> [OBJECTIFS]
[a] Dans l'extrait sur les emprunts structurés des collectivités locales, quelle période Pierre Mariani a-t-il évoquée ?
[b] Rédigez la suite de l'extrait sur les emprunts structurés des collectivités locales, à partir de sa dernière phrase.
### EXTRAIT ###
Ils n’ont cependant pas fait preuve d’une grande exigence, se contentant le plus souvent de réponses convenues, sans pousser plus loin l’investigation.
Les représentants des banques se sont rassemblés derrière l’argument avancé par Francis Canterini, directeur général délégué du Crédit Agricole Corporate : « L’argent facile n’existe pas ». Traduction : quand on veut des taux bonifiés, il y a un risque à prendre et les collectivités auraient dû le savoir.
Les banques ont répondu à une demande - Pourquoi avoir proposé des emprunts structurés aux collectivités locales ? Les banques ont affirmé, unanimes : nous avons répondu à une demande.
Pierre Mariani, président du Comité de direction de Dexia, est revenu sur le contexte propre à la période comprise entre 2005 et 2008 : « Certaines collectivités désiraient sortir d’emprunts à taux fixes dont le montant était jugé trop élevé par rapport au marché ».
Elles ont donc adopté la solution proposée par les banques : les emprunts structurés. Ensuite, ce fut la fuite en avant : « Certaines collectivités ont désiré continuer à alléger les charges de leur dette, parfois à la veille d’échéances électorales, et il a donc fallu prendre des positions plus agressives », a-t-il ajouté.
Olivier Klein, directeur général Banque commerciale et Assurances de la BPCE (Banque Populaire Caisse d’Epargne), avance même que certains produits ont été fabriqués pour répondre aux caractéristiques demandées par les collectivités.
Certaines collectivités ont su refuser - Concernant la capacité des collectivités à comprendre les risques des emprunts structurés, la BPCE, par exemple, assure avoir été particulièrement vigilante au degré de compétence de ses interlocuteurs.
### ENTRÉES RÉPERTORIÉES ###
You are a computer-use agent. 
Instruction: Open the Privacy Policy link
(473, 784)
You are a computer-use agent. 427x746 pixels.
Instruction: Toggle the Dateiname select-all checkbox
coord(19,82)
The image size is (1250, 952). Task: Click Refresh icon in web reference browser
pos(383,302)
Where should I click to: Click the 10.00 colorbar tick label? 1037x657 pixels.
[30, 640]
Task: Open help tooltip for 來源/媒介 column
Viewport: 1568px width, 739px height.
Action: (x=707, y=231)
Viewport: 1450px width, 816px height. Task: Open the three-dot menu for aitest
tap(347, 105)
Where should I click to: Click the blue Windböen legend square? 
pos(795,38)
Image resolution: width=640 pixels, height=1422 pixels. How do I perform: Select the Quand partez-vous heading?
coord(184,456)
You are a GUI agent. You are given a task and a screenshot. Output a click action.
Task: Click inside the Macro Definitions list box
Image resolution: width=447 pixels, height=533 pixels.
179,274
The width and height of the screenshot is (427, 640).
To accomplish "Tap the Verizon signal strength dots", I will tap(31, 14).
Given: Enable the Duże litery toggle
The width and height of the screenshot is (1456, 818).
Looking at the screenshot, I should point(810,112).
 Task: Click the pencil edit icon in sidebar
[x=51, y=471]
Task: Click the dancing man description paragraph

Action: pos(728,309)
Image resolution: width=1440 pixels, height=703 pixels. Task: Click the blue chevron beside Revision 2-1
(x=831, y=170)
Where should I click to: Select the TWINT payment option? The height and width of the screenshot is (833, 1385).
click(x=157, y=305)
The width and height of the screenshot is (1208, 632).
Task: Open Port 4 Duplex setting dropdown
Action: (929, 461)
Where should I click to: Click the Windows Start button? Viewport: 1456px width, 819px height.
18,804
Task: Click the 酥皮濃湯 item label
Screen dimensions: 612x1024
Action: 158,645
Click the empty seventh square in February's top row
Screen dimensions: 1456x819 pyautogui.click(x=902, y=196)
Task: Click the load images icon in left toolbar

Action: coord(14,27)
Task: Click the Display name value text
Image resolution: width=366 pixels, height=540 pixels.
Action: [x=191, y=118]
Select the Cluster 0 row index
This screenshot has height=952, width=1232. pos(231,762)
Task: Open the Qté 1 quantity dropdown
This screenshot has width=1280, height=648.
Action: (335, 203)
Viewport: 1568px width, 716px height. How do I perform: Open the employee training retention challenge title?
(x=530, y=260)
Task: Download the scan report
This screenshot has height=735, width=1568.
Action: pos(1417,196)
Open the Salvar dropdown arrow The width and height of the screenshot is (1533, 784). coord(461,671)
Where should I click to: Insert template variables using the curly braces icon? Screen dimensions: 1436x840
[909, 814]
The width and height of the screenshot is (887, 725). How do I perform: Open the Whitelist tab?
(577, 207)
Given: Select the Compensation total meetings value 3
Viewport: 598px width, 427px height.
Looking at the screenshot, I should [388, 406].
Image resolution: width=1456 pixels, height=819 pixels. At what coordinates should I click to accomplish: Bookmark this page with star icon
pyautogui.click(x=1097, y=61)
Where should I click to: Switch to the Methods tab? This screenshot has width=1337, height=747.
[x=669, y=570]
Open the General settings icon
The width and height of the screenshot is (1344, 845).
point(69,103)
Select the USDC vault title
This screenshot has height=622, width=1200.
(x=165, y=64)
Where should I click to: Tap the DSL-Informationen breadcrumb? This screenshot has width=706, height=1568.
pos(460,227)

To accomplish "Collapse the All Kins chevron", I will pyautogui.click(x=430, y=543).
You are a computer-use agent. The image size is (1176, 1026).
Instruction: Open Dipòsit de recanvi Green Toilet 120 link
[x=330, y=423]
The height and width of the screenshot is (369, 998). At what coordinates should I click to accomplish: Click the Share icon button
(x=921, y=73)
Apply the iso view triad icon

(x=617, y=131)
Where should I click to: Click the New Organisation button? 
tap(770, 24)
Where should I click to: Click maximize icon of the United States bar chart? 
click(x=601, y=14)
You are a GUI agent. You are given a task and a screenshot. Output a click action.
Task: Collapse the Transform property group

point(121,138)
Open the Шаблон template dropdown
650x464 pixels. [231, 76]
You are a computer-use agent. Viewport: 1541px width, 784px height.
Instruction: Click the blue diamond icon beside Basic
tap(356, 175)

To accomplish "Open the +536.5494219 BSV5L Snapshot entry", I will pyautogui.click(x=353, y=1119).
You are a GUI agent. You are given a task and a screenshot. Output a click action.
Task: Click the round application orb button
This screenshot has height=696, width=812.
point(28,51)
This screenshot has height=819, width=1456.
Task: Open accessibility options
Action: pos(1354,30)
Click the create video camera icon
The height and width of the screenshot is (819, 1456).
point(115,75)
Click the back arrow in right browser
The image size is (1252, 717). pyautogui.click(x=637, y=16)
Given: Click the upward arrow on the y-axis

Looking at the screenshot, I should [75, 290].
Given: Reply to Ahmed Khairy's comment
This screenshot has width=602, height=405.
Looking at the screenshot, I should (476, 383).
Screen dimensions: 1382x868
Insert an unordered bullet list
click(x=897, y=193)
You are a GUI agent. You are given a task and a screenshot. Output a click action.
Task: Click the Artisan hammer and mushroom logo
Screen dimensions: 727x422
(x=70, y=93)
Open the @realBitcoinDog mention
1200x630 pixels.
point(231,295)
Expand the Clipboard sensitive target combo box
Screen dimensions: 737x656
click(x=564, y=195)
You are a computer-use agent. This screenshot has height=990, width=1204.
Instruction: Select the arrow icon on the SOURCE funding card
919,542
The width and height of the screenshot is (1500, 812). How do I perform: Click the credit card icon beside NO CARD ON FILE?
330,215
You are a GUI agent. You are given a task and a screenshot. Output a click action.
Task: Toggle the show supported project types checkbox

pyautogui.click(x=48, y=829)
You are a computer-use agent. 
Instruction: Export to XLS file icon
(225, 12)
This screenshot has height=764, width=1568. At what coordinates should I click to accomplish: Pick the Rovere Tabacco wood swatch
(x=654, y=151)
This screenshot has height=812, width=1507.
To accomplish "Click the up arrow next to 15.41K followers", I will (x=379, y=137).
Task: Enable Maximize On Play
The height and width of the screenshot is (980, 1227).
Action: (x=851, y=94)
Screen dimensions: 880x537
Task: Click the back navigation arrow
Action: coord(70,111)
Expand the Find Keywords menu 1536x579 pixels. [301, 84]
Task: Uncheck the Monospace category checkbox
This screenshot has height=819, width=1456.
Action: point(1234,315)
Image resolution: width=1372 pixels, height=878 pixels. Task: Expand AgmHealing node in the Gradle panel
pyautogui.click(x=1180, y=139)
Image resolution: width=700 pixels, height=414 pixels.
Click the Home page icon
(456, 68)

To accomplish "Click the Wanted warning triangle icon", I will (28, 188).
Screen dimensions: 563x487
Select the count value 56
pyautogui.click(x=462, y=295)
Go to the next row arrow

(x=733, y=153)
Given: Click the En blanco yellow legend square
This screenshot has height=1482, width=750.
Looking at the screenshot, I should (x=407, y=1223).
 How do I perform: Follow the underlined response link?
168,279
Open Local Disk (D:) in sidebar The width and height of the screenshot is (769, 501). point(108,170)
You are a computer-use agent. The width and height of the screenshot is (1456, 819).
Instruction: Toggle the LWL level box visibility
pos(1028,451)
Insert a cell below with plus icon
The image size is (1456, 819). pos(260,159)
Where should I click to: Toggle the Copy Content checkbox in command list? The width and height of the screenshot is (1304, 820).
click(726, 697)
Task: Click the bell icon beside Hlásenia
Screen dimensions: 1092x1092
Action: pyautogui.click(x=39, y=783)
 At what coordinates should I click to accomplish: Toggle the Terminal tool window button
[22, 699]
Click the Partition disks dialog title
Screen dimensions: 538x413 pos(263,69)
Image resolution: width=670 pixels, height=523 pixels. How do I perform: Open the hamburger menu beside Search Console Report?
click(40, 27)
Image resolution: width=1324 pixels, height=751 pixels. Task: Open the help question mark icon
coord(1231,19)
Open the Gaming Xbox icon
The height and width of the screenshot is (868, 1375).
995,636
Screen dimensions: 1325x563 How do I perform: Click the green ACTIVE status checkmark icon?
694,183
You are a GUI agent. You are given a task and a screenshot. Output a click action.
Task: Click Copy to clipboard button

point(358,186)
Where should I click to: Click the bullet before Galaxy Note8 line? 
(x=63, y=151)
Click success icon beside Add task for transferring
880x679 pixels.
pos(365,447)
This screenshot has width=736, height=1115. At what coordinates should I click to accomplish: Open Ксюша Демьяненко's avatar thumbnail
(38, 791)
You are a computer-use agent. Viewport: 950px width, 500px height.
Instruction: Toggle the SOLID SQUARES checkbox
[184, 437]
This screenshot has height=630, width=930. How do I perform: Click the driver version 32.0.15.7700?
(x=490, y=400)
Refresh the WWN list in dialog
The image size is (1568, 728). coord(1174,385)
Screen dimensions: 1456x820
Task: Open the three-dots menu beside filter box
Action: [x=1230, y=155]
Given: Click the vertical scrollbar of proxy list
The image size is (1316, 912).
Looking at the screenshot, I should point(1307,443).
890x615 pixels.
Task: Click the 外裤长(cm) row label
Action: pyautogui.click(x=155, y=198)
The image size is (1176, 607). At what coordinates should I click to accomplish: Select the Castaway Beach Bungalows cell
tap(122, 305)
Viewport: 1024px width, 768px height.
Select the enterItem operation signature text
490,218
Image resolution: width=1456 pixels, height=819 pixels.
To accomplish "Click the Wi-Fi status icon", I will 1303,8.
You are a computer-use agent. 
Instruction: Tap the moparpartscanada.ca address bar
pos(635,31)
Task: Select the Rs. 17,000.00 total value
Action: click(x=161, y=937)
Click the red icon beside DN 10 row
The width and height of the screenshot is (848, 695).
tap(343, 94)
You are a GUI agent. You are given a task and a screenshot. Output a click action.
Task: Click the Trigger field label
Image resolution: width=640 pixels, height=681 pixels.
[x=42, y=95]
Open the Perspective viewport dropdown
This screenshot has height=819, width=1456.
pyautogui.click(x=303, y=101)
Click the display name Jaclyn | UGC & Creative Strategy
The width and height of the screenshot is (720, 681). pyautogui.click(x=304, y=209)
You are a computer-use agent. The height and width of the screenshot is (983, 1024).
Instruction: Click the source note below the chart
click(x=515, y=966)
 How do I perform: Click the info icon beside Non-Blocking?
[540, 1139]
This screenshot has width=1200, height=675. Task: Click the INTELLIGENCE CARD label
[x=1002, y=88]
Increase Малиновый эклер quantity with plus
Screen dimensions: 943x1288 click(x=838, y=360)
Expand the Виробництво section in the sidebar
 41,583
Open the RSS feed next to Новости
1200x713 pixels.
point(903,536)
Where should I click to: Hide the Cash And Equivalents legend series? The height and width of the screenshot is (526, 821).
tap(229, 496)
###
> [RÉPONSES PAR CONSIGNE]
[a] La période comprise entre 2005 et 2008.

[b]
De plus, lorsque le risque s’est avéré, les établissements bancaires affirment avoir pris les devants : «Dès 2006, nous avons averti nos clients du danger que représentaient ces produits. Certains ont accepté nos propositions pour en sortir, d’autres les ont refusées », explique Francis Canterini. Aujourd’hui, les établissements soutiennent ne plus commercialiser de tels produits : « Alors que nous avons proposé jusqu’à 223 types de prêts en 2008, nous n’en proposons plus qu’une quinzaine aujourd’hui » souligne Pierre Mariani.
Alors, quel est le rôle des banques ? - Lors des auditions précédentes, le rôle de Dexia comme conseiller financier avait été évoqué, notamment dans le cas des petites communes. Pierre Mariani a cependant été catégorique : « Nous n’avons jamais joué le rôle de conseiller ».
De toutes les façons, a tranché Olivier Klein: « On ne prend pas un produit qu’on ne comprend pas. J’ai toujours dit cela à mes équipes financières». Cet avertissement aurait sûrement été utile à Xavier Martin-Le Chevalier, le maire de Trégastel (Côtes d’Armor), petite commune de 2300 habitants, venu témoigner lors d’une précédente audition : il a contracté un prêt structuré appelé « Tofix Dual », qui, malgré son nom, était indexé sur un taux variable. Montant de la facture pour sa commune: 750 000 euros d’intérêts supplémentaires dans le pire des scénarios. Cette somme correspond à une augmentation de 45% de ses impôts locaux.